Essa situação fazia com que os investidores deixassem de apoiar as startups brasileiras?
Sim, porque a situação assustava muito. Já há o risco de investirmos em um negócio que pode fracassar. Ao saber que o prejuízo poderia ser maior por causa de dívidas em encargos trabalhistas, muita gente deixava de investir aqui e buscava outros mercados.
E agora, com a mudança, os investidores vão aparecer?
O Crescer sem Medo determina que os investidores-anjo não podem ser considerados sócios da empresa. Só vamos perder o dinheiro que investimos em uma empresa que quebrou.
Ganhamos a proteção da lei. Isso não é bom apenas para nós. É bom para os empreendedores também, pois eles terão mais oportunidades de conseguir viabilizar suas ideias e mais investidores poderão fazer aportes.
Além disso, as startups não precisam se transformar em uma S/A para preservar o investidor. Elas podem continuar no Simples e quem realizar aportes não terá o risco de ter seus bens confiscados.
Há a possibilidade de que essa proteção torne a análise dos investidores menos assertiva?
Acredito que não. As análises dos negócios vão continuar criteriosas. O que muda é que as pessoas, que tinham medo de arcarem com os custos de uma eventual quebra da startup, passarão a investir.
Essas regras se aplicam somente a investidores-anjo?
Infelizmente, sim. Os investidores de outras modalidades de investimento ainda estão vulneráveis ao entendimento da Justiça de que são corresponsáveis pela gestão dos negócios que apoiaram.
Sem dúvida nenhuma, entendemos que as mudanças trazidas pelo Crescer sem Medo deveriam ser estendidas a todo o mercado de capital de risco. Investidores, independente de quanto investem, não cuidam das empresas e não podem ser responsáveis pelo seu fracasso.
Ainda há alguma coisa a aperfeiçoar na regulamentação dos anjos?
Sim. O Crescer sem Medo retira uma barreira para os investidores-anjo. Mas ainda não há um estímulo. Para nós, incentivos fiscais levariam a um número maior de aportes. As isenções já existem para quem investe em pequenas empresas listadas na bolsa de valores e na venda de imóveis, por exemplo.
Queremos a mesma coisa, até porque investidores contribuem indiretamente para a arrecadação de impostos pelo governo, por meio da contratação de pessoal e da compra de máquinas e equipamentos.
Esse tipo de regulamentação não precisa passar pelo Congresso ou pelo Senado, como ocorreu com o Crescer sem Medo. Na verdade, a decisão é do Poder Executivo, mais exatamente do Ministério da Fazenda. Vamos trabalhar por isso.

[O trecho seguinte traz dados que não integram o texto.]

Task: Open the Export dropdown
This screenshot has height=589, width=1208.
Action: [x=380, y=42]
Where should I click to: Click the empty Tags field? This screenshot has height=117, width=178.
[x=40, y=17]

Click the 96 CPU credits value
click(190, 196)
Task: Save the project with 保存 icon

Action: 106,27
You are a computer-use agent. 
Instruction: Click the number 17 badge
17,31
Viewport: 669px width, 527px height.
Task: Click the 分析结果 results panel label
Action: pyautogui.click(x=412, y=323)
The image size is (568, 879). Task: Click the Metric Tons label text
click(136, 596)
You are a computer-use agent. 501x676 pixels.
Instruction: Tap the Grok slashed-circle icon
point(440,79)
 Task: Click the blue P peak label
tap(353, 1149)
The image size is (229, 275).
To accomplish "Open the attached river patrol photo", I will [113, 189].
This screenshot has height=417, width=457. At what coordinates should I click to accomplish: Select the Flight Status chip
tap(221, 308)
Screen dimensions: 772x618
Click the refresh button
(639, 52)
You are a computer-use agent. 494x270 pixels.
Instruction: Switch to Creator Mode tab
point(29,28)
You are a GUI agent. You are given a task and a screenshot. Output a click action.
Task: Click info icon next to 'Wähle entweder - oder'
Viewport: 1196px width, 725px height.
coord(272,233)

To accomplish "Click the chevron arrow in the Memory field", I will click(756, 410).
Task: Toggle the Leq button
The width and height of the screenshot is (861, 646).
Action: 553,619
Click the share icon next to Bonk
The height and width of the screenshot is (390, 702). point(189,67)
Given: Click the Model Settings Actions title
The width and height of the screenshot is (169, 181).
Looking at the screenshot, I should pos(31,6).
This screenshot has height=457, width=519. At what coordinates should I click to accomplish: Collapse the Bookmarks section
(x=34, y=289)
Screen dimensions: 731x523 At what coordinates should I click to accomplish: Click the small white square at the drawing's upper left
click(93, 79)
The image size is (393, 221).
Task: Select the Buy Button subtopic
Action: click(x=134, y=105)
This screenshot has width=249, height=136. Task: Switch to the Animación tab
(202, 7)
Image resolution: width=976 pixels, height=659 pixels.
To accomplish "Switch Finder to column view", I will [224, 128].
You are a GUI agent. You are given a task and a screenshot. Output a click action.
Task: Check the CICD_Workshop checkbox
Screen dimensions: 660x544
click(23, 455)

Como você vê o futuro do mercado brasileiro de startups?
Acreditamos que o mercado se fortalecerá com as mudanças trazidas pelo Crescer sem Medo, que permitirá que nós apoiemos a inovação, que é essencial para o sucesso das startups. Para nós, o crescimento do ecossistema não depende das condições macroeconômicas do país. O que é inovador e disruptivo prospera em situações boas e ruins.
Quais setores trazem mais oportunidades para investidores e empreendedores das startups neste momento?
Hoje, fala-se muito nas oportunidades trazidas pelo segmento da tecnologia da informação. Agronegócio, educação e saúde são mercados que podem crescer muito também.
Apesar disso, o ideal é que os investidores montem uma carteira de investimentos de setores diferentes. De preferência, adicionando duas ou três startups ao portfólio todo ano. É melhor não arriscar tudo em um mercado só, até porque o investidor não vai acertar em todo investimento que fizer. Essa diversificação minimiza os riscos.
Fonte: “Pequenas empresas e grandes negócios”, 31 de outubro de 2016.